- **Exercise directions**: Exactly the lines below, starting with the one containing "Given: Go to next Business posts arrow" and going on through the one containing "Task: Click the address search input field", must be reproduced, both ends included, and no pictures with them.

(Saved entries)

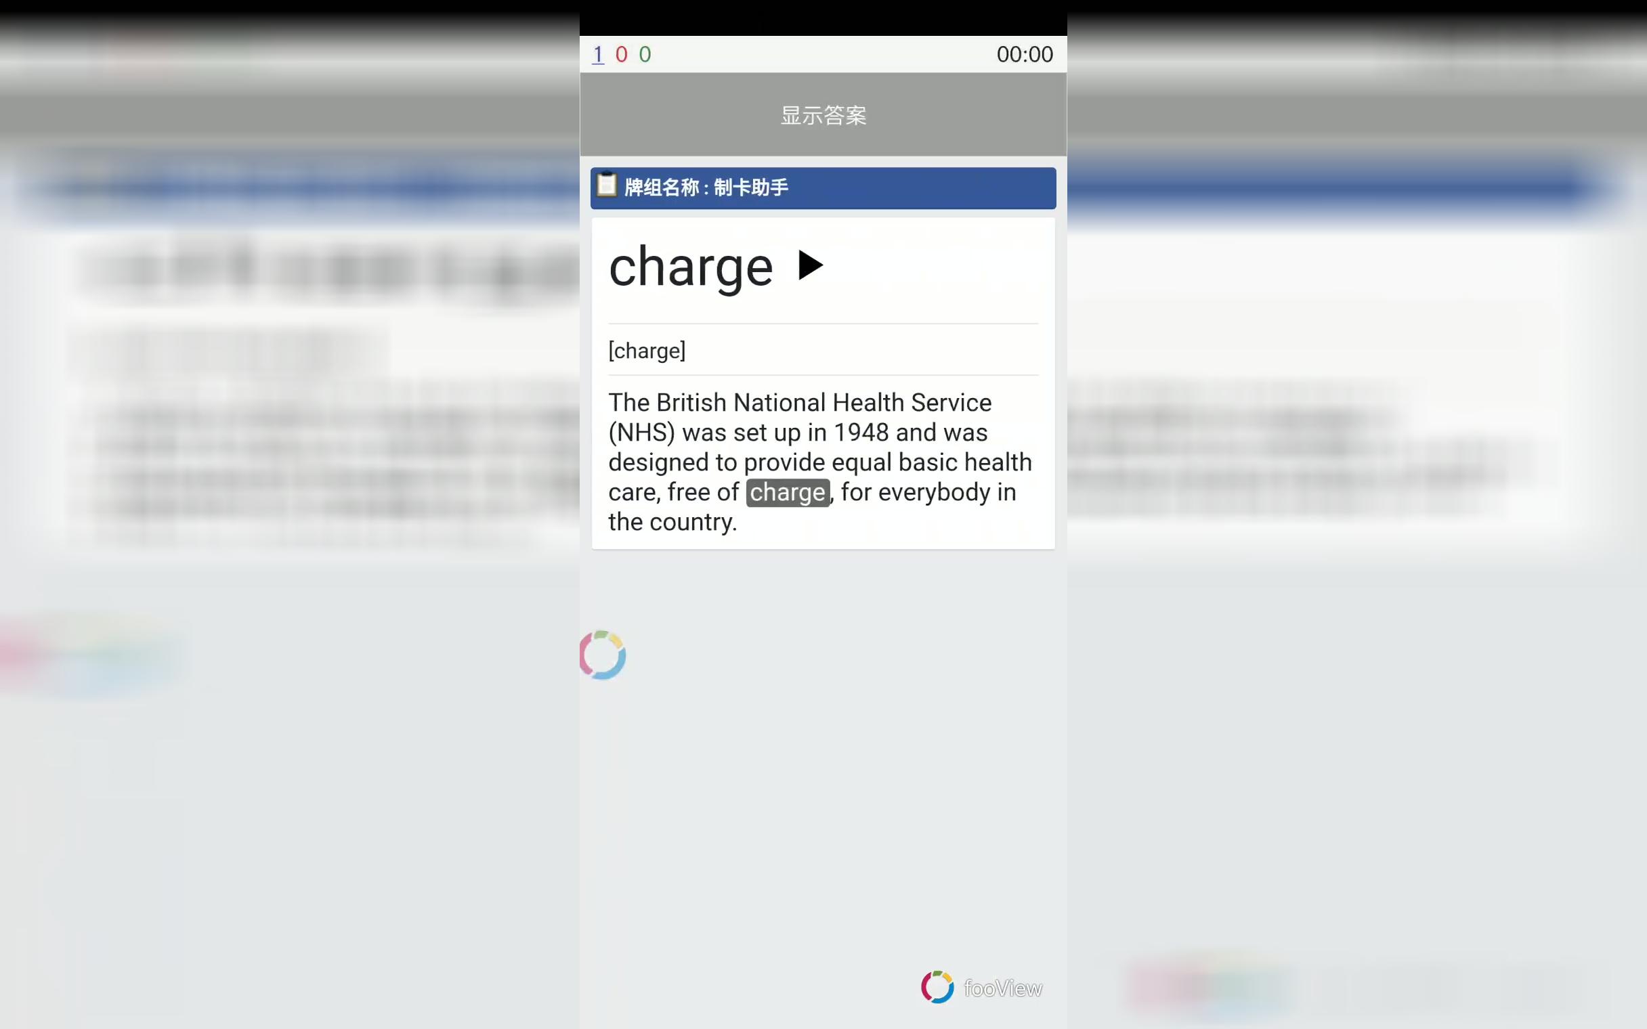Select the flashcard deck tab header
Image resolution: width=1647 pixels, height=1029 pixels.
(823, 188)
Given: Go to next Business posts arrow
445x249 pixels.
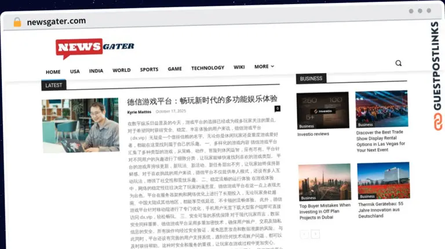Looking at the screenshot, I should coord(315,234).
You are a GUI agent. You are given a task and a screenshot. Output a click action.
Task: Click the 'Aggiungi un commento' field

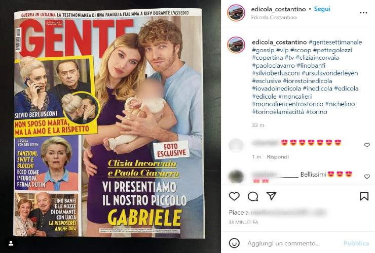(x=283, y=243)
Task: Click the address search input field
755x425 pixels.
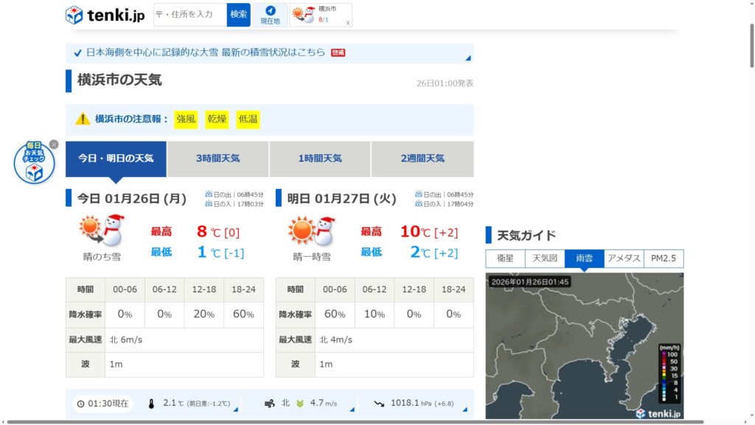Action: (189, 15)
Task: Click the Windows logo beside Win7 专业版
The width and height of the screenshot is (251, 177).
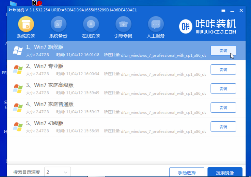Action: (18, 69)
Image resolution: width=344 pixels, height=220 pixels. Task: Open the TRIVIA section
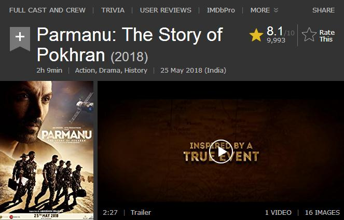click(113, 10)
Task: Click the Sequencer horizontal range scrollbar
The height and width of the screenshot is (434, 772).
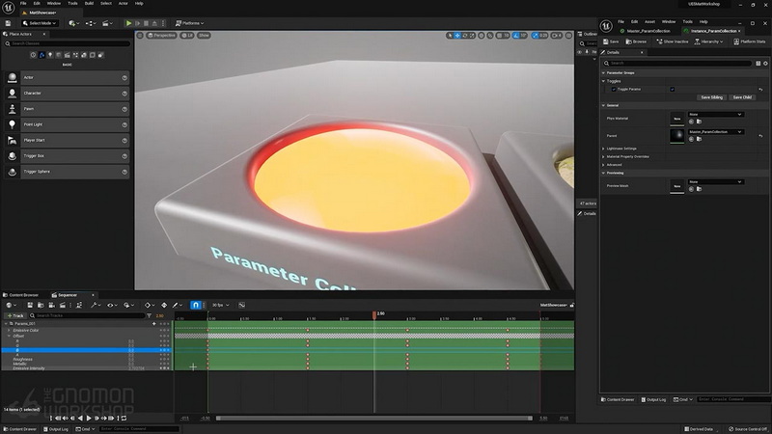Action: [x=374, y=419]
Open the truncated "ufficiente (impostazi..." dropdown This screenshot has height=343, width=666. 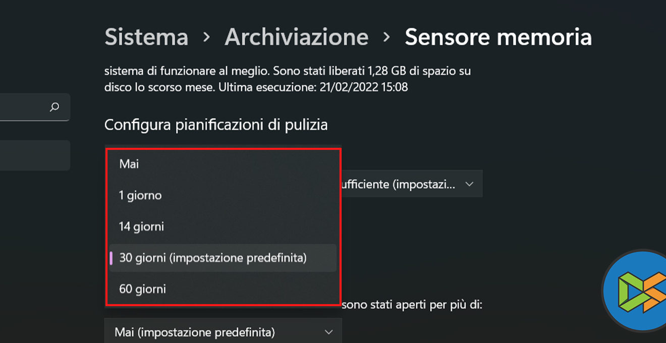[399, 184]
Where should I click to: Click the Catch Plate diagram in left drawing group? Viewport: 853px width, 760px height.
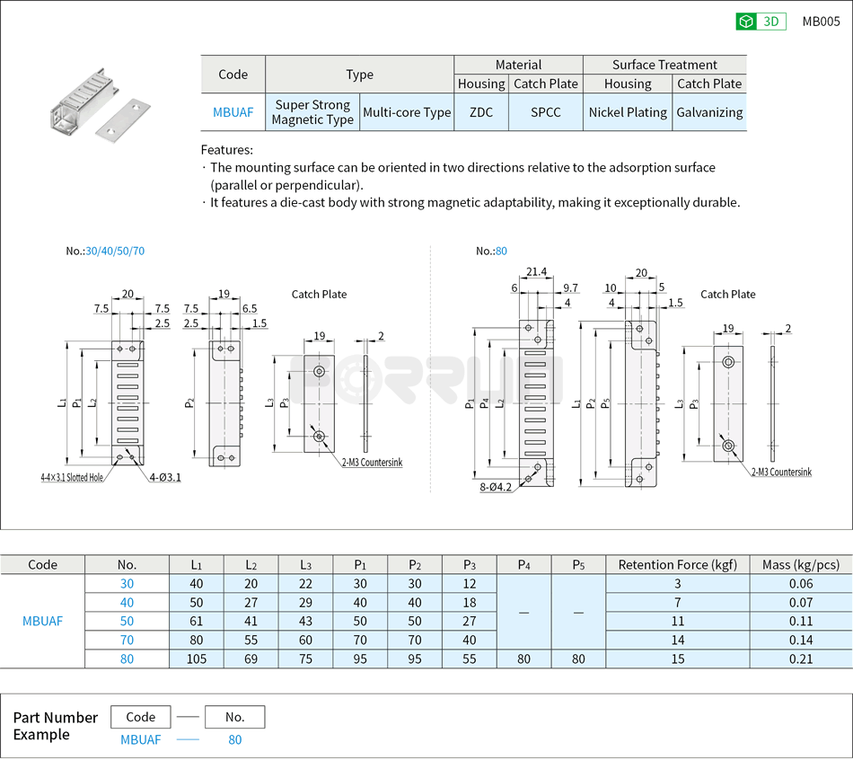[x=319, y=295]
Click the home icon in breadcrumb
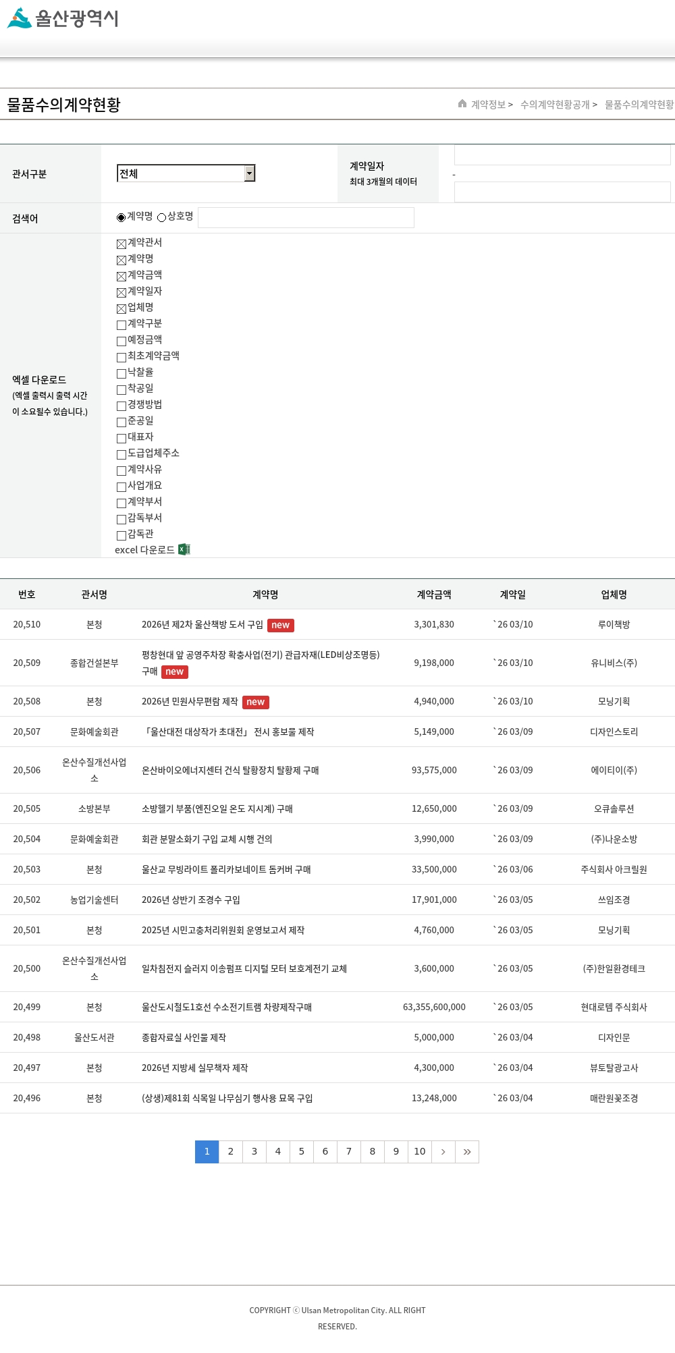Image resolution: width=675 pixels, height=1353 pixels. (462, 104)
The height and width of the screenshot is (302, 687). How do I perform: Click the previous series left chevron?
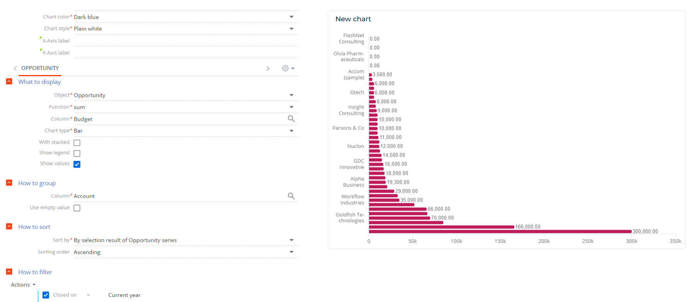point(15,68)

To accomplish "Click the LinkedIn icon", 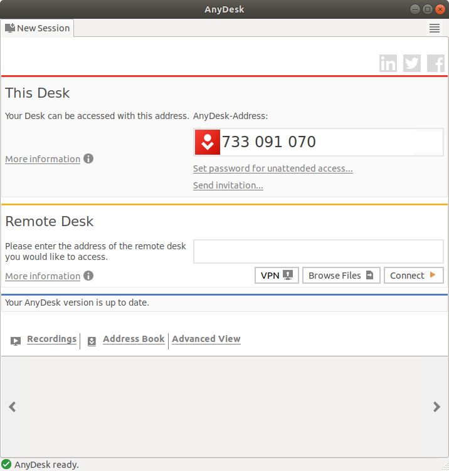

- **Solution for this problem**:
Given: Go to next Business posts arrow
445x249 pixels.
Looking at the screenshot, I should coord(315,234).
You are a GUI agent. You are given a task and a screenshot. Output a click action.
Task: Click the 'Aggiungi un commento' field

(x=283, y=243)
Task: Click the address search input field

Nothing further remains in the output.